The French government and the City of Paris have been quick to deny that they are going after the homeless and other marginalized populations for the Olympics. In response to criticism, they have announced the upcoming creation of 200 new social housing units and the opening of more than 1,000 new temporary accommodation spaces in gymnasiums and other “buffer sites” that will close after the Games.

One of these places might help Aissatou. The young mother of a 12-year-old daughter has been homeless since she arrived from Senegal three years ago. Although she has found work as a cleaner in offices near the Saint-Lazare metro station, she does not earn enough to afford a place to live. “It’s very expensive, you know. And it’s not easy to find something when you come from Africa,” she says.

That evening, as almost every evening, she had gone near the Place de la Nation, where volunteers from Utopia 56, an association helping illegal immigrants and refugees, were trying to find a place to sleep for a hundred people, mainly families with young children.

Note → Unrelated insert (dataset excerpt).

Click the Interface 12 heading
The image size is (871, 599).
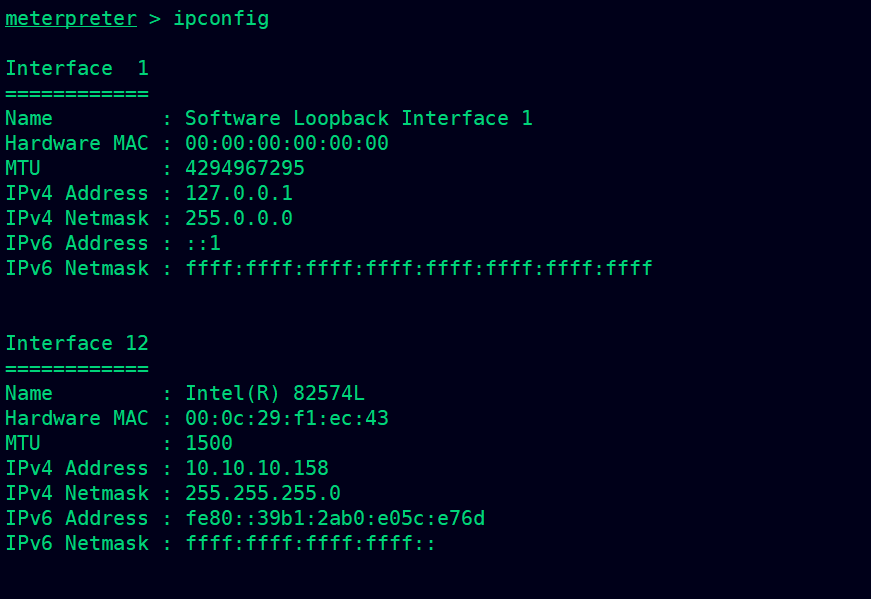[77, 343]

Based in particular on the generosity of citizens who have to offer a spare room or an apartment for a night or two weeks — the time of the holidays or to let the Olympic Games pass — the solutions that we had to propose to them were very temporary and not ideal for families. Aissatou rarely manages to stay in the same place as her daughter. “She is very good,” says her mother, who does not want to leave Paris so as not to uproot her again and make her leave her school. She tells me: “Mom, one day it will be better.”

Waiting for it to end

Accompanied by a mobile medical clinic and a soup kitchen, this emergency housing fair was usually held near the city hall, until a ” fan zone » for the Games.

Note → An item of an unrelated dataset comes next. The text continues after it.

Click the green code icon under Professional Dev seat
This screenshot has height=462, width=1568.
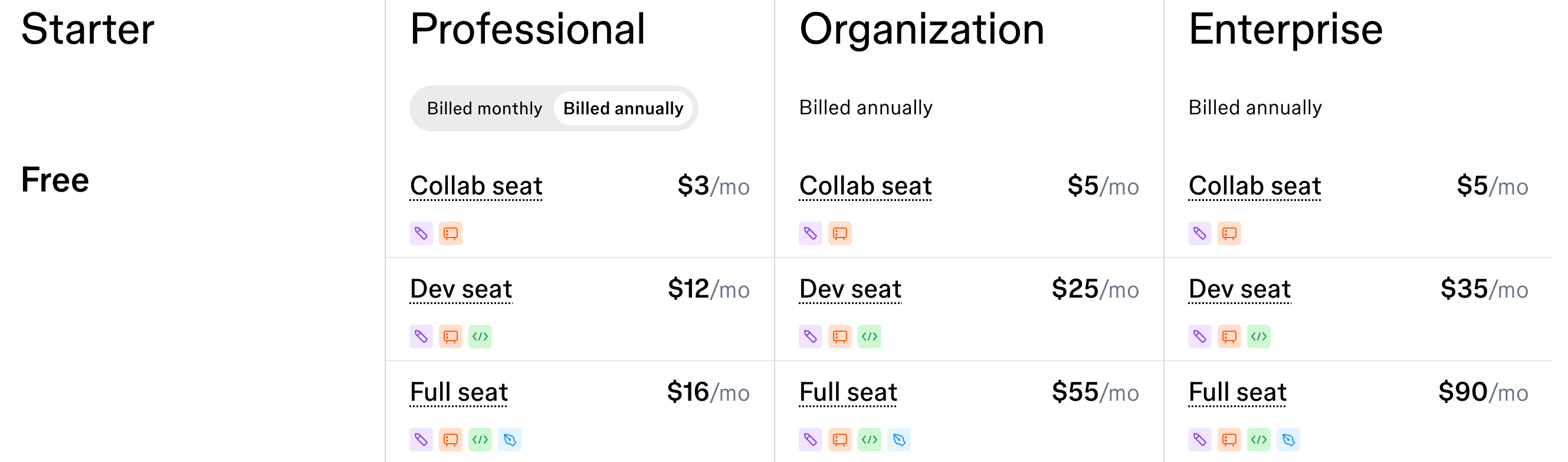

The organisations active on the ground had asked that assistance to the homeless be part of the social benefits sought by the organisers of the Games. They were not heard.

In its report on poor housing, the Abbé Pierre Foundation estimated last year that the number of homeless people had doubled in France over the past ten years, rising from 141,500 in 2021 to around 330,000 today.

“It wasn’t easy before the Games,” says Charlotte Kwantes, one of the Utopia 56 volunteers. “We’re just waiting for it to end and for things to get back to, at least, a little more normal.”